PROBLEM STATEMENT: Can you copy out, word for word, every line of the material from the line containing "has width=591, height=1280." through the final line, with both of those lines included?

SUPPLIED RECORDS:
[Start of section]
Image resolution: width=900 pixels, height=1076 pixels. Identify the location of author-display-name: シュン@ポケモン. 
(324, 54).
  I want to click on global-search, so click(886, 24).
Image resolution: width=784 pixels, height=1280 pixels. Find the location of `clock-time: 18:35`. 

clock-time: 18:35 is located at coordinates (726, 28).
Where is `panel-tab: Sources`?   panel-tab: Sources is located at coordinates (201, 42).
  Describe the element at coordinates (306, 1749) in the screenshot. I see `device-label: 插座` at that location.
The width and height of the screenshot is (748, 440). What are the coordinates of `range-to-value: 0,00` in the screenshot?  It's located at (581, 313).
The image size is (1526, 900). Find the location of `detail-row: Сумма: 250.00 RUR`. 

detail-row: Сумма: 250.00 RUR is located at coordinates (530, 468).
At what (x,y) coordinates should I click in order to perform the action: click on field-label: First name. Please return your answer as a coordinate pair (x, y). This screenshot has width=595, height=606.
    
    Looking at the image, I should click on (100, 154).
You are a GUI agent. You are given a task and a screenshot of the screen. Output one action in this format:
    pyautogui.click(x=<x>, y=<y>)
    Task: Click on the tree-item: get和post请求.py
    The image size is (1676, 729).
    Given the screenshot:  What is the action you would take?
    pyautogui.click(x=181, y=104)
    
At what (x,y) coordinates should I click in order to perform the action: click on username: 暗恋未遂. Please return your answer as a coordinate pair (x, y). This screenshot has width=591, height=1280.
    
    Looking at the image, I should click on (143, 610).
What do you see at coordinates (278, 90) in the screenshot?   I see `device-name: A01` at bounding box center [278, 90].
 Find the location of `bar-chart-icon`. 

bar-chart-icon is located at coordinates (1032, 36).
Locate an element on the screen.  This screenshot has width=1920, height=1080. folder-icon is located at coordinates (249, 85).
[End of section]
PROBLEM SOLUTION:
At what (x,y) coordinates should I click in order to perform the action: click on username: 暗恋未遂. Please return your answer as a coordinate pair (x, y). This screenshot has width=591, height=1280.
    
    Looking at the image, I should click on (143, 610).
What do you see at coordinates (278, 90) in the screenshot?   I see `device-name: A01` at bounding box center [278, 90].
 Find the location of `bar-chart-icon`. 

bar-chart-icon is located at coordinates (1032, 36).
Locate an element on the screen.  This screenshot has width=1920, height=1080. folder-icon is located at coordinates (249, 85).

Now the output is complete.